自動イントロスペクションの代わりに、ベアメタルノードのハードウェア情報をディレクターに手動で提供できます。詳細は、ベアメタルノードのハードウェア情報の手動設定 を参照してください。

注記

director イントロスペクションは、セキュアブートをサポートしません。

前提条件

  • オーバークラウドのベアメタルノードを登録しました。

手順

  1. アンダークラウドホストに stack ユーザーとしてログインします。
  2. stackrc アンダークラウド認証情報ファイルを入手します。

    $ source ~/stackrc
  3. pre-introspection 検証グループを実行して、プリイントロスペクションの要件を確認します。

    (undercloud)$ validation run --group pre-introspection \
     --inventory <inventory_file>
    • <inventory_file> ファイルを Ansible インベントリーファイルの名前および場所に置き換えます (例: ~/tripleo-deploy/undercloud/tripleo-ansible-inventory.yaml)。

      注記

      検証を実行すると、出力の Reasons 列は 79 文字に制限されます。検証結果を完全に表示するには、検証ログファイルを表示します。

  4. 検証レポートの結果を確認します。
  5. オプション: 特定の検証からの詳細な出力を確認します。

    (undercloud)$ validation history get --full <UUID>
    • <UUID> は、確認するレポートの特定の検証の UUID に置き換えます。

      重要

      検証結果が FAILED であっても、Red Hat OpenStack Platform のデプロイや実行が妨げられることはありません。ただし、FAILED の検証結果は、実稼働環境で問題が発生する可能性があることを意味します。

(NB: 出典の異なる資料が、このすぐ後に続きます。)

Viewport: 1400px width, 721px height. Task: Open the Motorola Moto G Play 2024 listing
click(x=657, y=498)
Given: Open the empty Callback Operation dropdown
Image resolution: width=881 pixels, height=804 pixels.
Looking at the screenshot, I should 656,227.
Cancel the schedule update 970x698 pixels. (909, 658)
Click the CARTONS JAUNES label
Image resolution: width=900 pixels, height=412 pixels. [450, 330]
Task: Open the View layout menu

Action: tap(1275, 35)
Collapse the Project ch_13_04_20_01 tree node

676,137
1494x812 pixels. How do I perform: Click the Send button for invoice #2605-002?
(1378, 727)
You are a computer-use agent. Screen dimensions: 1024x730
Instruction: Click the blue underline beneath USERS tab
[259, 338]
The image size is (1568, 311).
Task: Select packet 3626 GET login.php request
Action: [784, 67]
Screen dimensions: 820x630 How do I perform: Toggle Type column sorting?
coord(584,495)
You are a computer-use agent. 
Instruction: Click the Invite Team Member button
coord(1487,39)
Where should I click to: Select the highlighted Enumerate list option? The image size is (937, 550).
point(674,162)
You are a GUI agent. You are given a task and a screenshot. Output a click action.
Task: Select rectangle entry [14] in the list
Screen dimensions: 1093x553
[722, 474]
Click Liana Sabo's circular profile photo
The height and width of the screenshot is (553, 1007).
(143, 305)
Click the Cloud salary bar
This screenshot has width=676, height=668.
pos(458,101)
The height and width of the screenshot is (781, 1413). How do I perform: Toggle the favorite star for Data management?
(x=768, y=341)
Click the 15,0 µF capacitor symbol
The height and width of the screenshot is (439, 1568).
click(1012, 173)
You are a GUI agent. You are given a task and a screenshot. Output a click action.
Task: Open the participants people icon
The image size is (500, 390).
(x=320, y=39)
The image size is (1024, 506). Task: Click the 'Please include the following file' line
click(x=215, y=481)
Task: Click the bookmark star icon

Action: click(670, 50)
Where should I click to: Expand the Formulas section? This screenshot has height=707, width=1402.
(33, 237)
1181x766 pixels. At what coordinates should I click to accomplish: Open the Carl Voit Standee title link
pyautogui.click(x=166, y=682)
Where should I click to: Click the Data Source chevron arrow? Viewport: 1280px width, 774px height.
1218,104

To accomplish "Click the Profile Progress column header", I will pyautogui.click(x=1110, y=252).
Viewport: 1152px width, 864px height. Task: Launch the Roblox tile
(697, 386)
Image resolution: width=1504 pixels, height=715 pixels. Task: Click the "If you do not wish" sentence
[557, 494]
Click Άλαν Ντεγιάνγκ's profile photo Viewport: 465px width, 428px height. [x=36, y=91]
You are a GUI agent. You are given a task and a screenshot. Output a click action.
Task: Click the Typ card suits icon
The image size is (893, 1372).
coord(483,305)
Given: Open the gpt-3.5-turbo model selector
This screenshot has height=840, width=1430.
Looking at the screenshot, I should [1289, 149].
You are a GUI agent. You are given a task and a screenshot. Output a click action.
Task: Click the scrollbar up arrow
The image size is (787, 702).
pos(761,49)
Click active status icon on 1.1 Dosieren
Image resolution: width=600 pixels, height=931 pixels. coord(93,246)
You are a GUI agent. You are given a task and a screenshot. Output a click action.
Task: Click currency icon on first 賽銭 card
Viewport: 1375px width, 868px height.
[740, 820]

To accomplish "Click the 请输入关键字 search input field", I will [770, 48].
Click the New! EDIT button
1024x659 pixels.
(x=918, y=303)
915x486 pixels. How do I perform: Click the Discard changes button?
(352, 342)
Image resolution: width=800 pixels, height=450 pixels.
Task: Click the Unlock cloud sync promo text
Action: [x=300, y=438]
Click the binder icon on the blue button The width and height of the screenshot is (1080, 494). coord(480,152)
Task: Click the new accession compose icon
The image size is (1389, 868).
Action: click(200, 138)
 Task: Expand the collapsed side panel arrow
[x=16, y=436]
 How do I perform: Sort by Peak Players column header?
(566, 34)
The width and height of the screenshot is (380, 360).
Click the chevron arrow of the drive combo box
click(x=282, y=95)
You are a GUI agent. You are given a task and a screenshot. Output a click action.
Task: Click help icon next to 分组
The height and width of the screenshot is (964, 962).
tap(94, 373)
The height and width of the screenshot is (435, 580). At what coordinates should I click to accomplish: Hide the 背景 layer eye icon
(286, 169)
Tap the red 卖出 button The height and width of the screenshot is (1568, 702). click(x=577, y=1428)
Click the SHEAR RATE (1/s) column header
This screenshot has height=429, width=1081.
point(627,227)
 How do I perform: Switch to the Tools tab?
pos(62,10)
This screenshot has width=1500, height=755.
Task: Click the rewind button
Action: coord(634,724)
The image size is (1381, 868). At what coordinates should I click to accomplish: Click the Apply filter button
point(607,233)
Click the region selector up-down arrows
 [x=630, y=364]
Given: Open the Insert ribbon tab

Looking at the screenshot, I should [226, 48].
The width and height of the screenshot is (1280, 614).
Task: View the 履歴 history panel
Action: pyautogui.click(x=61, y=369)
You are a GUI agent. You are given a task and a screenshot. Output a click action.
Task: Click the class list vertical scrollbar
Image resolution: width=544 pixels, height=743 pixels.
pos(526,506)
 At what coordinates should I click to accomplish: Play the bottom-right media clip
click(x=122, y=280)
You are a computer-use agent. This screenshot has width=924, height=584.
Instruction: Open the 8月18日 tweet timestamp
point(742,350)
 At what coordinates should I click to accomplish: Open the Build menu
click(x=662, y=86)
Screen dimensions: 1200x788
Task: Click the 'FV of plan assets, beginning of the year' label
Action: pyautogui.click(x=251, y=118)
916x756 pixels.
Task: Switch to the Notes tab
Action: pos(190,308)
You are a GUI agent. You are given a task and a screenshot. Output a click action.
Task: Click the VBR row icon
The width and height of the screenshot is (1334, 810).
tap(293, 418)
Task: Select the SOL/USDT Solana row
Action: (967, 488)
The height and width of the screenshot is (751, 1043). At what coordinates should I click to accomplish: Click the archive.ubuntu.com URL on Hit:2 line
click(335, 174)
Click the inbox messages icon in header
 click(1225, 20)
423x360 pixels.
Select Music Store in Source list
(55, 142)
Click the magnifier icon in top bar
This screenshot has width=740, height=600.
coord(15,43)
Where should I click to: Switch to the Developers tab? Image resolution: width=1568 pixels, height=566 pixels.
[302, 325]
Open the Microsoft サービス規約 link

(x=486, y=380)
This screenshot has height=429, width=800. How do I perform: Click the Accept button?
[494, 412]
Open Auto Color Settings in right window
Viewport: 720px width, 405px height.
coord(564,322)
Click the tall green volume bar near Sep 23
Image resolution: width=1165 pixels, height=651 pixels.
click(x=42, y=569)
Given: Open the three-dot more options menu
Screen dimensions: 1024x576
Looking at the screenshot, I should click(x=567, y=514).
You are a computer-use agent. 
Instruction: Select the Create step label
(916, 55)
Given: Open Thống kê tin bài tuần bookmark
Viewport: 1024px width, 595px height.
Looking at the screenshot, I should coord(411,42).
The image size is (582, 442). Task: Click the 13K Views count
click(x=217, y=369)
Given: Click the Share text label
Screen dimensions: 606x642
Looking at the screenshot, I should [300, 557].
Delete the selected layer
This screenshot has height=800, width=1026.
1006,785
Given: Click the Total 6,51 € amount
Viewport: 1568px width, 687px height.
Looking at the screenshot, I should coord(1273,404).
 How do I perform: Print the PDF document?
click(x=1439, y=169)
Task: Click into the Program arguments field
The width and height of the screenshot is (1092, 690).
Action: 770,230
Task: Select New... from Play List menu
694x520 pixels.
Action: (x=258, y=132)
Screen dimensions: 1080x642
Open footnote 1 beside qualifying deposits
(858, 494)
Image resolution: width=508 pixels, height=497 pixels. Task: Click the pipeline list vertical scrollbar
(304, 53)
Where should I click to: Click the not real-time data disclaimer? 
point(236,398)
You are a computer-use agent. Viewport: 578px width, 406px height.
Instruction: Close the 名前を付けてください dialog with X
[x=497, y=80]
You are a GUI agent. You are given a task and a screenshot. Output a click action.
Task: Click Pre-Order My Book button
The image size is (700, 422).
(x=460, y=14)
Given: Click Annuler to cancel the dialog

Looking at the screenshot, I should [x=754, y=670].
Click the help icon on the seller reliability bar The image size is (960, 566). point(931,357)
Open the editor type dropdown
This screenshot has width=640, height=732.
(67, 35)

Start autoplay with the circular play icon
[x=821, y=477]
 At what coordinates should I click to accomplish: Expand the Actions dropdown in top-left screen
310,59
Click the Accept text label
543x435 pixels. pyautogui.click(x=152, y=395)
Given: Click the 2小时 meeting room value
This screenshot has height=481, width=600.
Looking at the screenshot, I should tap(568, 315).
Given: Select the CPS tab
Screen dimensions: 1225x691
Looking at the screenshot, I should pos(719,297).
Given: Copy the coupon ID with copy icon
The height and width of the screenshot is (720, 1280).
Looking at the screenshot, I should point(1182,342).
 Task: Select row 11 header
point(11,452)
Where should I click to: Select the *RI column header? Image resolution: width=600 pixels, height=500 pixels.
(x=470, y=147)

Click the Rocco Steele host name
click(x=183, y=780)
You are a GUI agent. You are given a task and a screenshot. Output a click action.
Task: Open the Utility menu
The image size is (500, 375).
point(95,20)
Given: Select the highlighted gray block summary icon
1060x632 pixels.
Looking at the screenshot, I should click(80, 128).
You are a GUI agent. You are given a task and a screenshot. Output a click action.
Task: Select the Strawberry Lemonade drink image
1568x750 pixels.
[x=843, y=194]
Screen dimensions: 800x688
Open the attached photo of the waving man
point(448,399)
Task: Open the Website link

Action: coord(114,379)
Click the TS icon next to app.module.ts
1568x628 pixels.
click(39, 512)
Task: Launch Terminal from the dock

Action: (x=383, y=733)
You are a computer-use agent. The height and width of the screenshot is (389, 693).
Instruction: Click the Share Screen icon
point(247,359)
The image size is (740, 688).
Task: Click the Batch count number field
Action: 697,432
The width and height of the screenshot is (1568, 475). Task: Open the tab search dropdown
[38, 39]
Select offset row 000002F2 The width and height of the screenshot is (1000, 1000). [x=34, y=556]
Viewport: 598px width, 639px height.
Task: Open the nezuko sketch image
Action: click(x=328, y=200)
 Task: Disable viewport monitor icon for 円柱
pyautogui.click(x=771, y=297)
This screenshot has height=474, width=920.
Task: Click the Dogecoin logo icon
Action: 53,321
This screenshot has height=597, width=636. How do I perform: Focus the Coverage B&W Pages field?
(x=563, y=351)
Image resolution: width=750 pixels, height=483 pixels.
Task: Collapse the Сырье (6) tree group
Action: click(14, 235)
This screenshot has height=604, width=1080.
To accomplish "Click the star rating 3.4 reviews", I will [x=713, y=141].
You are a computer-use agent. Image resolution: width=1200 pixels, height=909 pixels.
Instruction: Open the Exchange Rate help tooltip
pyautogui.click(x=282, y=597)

  6. 各ノードのハードウェア属性を検証します。すべてのノードまたは特定のノードのハードウェア属性を検査できます。

    • すべてのノードのハードウェア属性を検査します。

      (undercloud)$ openstack overcloud node introspect --all-manageable --provide
      • --all-manageable オプションを使用して、管理状態にあるノードのみをイントロスペクションします。ここでは、すべてのノードが管理状態にあります。
      • --provide オプションを使用して、イントロスペクション後に全ノードを available の状態に再設定します。
    • 特定のノードのハードウェア属性を検査します。

      (undercloud)$ openstack overcloud node introspect --provide <node1> [node2] [noden]
      • --provide オプションを使用して、イントロスペクション後に指定されたすべてのノードを available 状態にリセットします。
      • <node1>[node2]、および [noden] までのすべてのノードを、イントロスペクションする各ノードの UUID に置き換えます。
  7. 別のターミナルウィンドウで、イントロスペクションの進捗ログを監視します。

    (undercloud)$ sudo tail -f /var/log/containers/ironic-inspector/ironic-inspector.log
    重要

    イントロスペクションプロセスが完了するまで実行されていることを確認します。イントロスペクションは通常、ベアメタルノードの場合 15 分かかります。ただし、イントロスペクションネットワークのサイズが正しくないと、時間がかかる可能性があり、イントロスペクションが失敗する可能性があります。

  8. オプション: IPv6 を介したベアメタルプロビジョニング用にアンダークラウドを設定した場合は、LLDP がベアメタルプロビジョニングサービス (ironic) ポートの local_link_connection を設定していることも確認する必要があります。

    $ openstack baremetal port list --long -c UUID -c "Node UUID" -c "Local Link Connection"
    • ベアメタルノードのポートに対して Local Link Connection フィールドが空の場合、local_link_connection 値に偽のデータを手動で入力する必要があります。次の例では、偽のスイッチ ID を 52:54:00:00:00:00 に設定し、偽のポート ID を p0 に設定します。

      $ openstack baremetal port set <port_uuid> \
      --local-link-connection switch_id=52:54:00:00:00:00 \
      --local-link-connection port_id=p0
    • ローカルリンク接続フィールドにダミーのデータが含まれていることを確認します。

      $ openstack baremetal port list --long -c UUID -c "Node UUID" -c "Local Link Connection"

イントロスペクション完了後には、すべてのノードが available の状態に変わります。